Saved entries:
--
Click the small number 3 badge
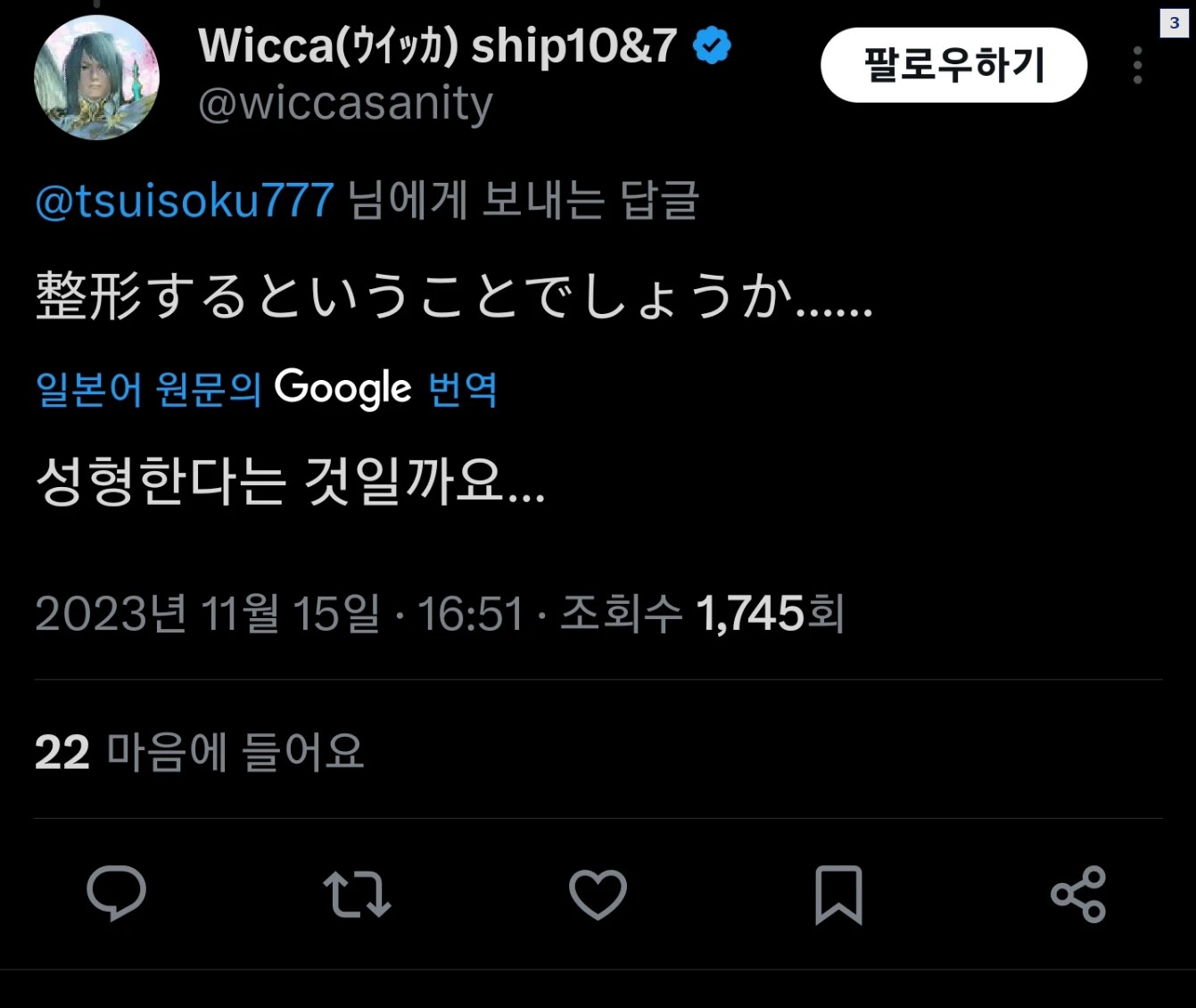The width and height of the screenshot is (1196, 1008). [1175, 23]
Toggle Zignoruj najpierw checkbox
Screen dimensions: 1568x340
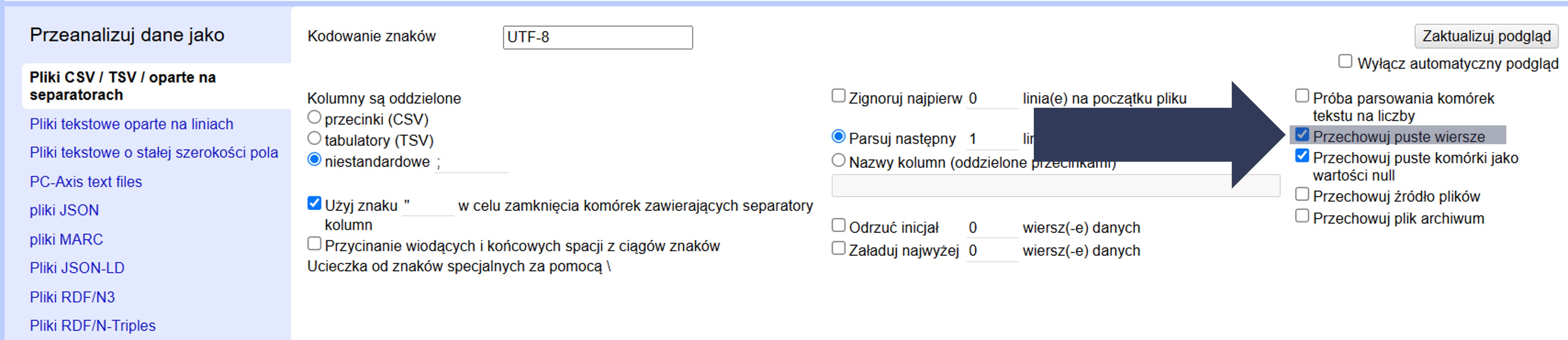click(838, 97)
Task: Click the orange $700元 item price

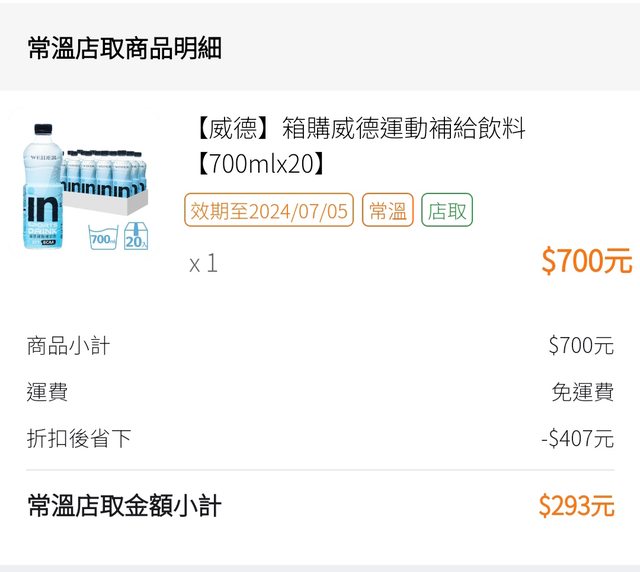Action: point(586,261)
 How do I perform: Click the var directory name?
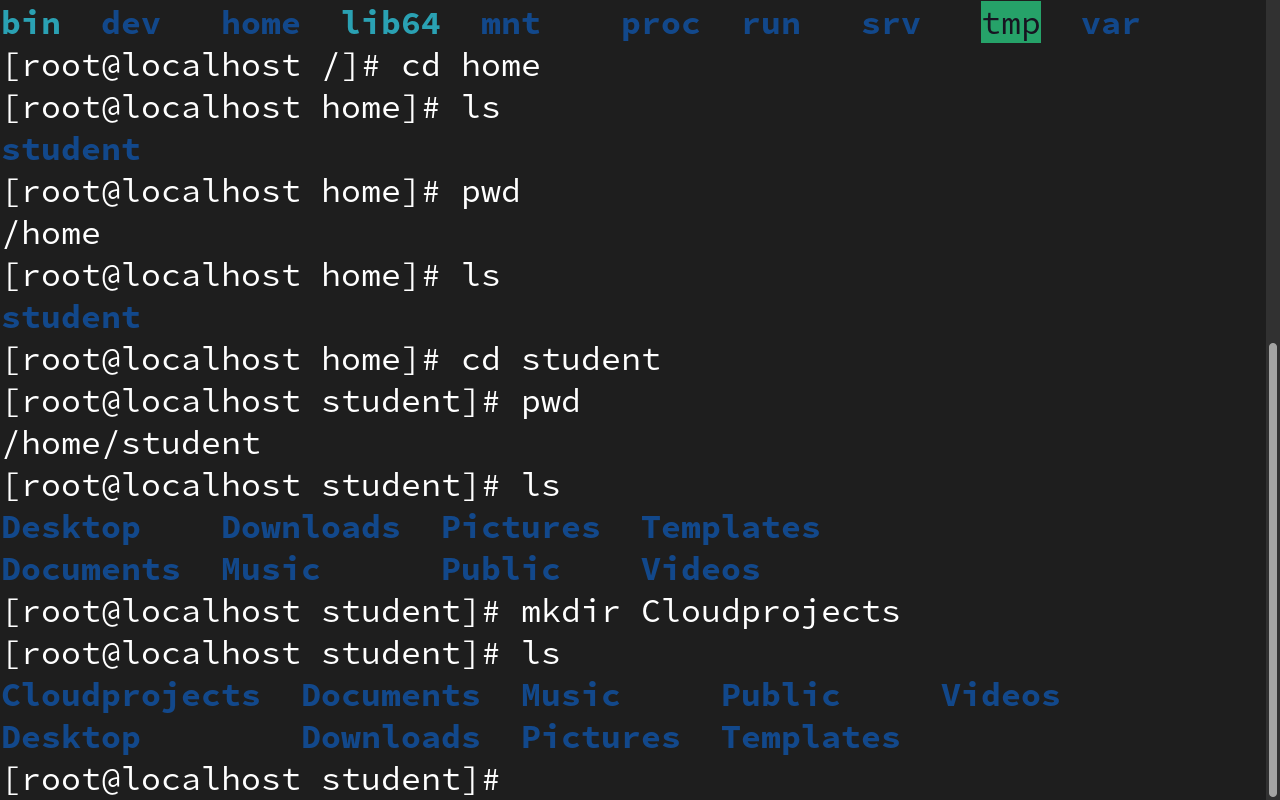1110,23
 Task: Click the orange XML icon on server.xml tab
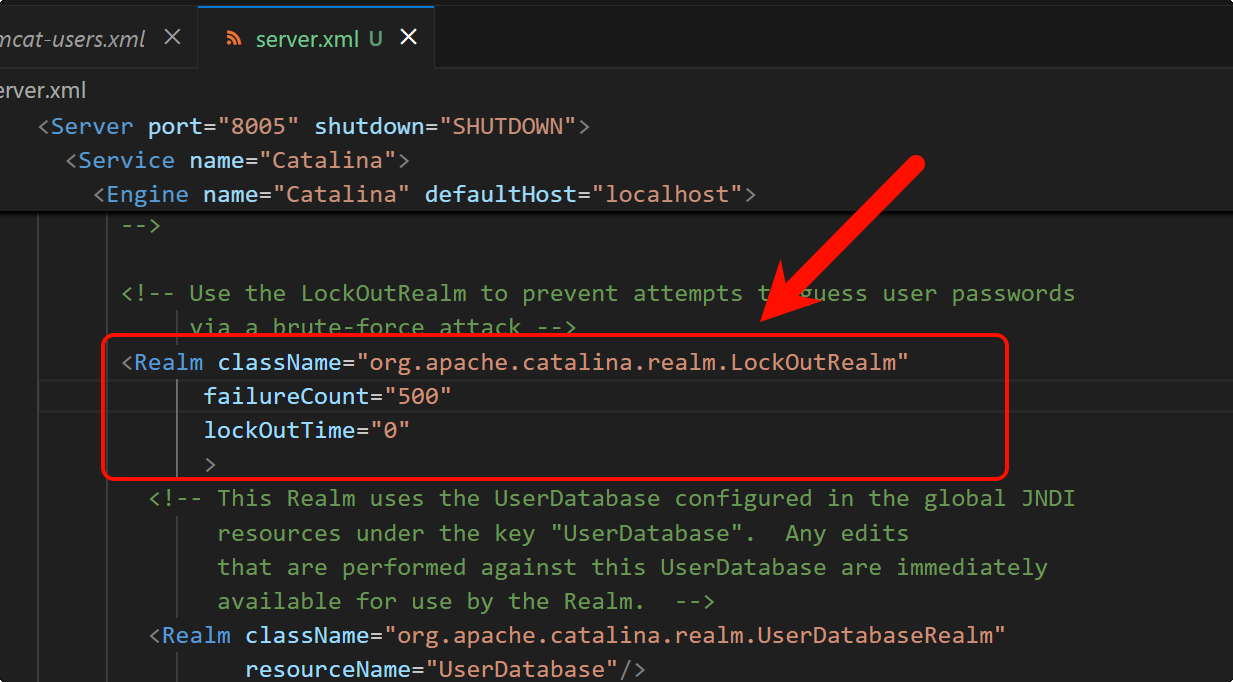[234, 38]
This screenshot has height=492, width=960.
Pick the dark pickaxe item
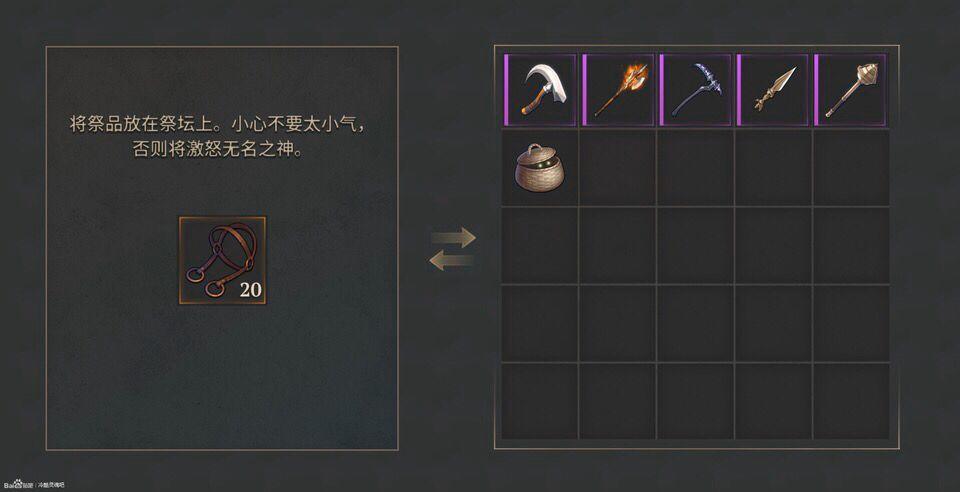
--
◆ Task to complete ◆
Should there be pictures in the data, leave them out and return the rest exactly.

◆ Answer to this problem ◆
Click the small number 3 badge
The width and height of the screenshot is (1196, 1008). [1175, 23]
Toggle Zignoruj najpierw checkbox
Screen dimensions: 1568x340
click(838, 97)
Task: Click the orange $700元 item price

Action: point(586,261)
 How do I perform: Click the var directory name?
1110,23
 Task: Click the orange XML icon on server.xml tab
[234, 38]
This screenshot has height=492, width=960.
Pick the dark pickaxe item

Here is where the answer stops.